• _YOUR TASK_
Put every line of the records below into a numbered list, omitting any blank lines.

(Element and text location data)
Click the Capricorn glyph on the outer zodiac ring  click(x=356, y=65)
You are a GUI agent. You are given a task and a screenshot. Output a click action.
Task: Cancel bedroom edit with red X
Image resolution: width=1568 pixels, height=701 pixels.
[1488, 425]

• _FINISHED TASK_
1. Click the Capricorn glyph on the outer zodiac ring  click(x=356, y=65)
2. You are a GUI agent. You are given a task and a screenshot. Output a click action.
3. Task: Cancel bedroom edit with red X
4. Image resolution: width=1568 pixels, height=701 pixels.
5. [1488, 425]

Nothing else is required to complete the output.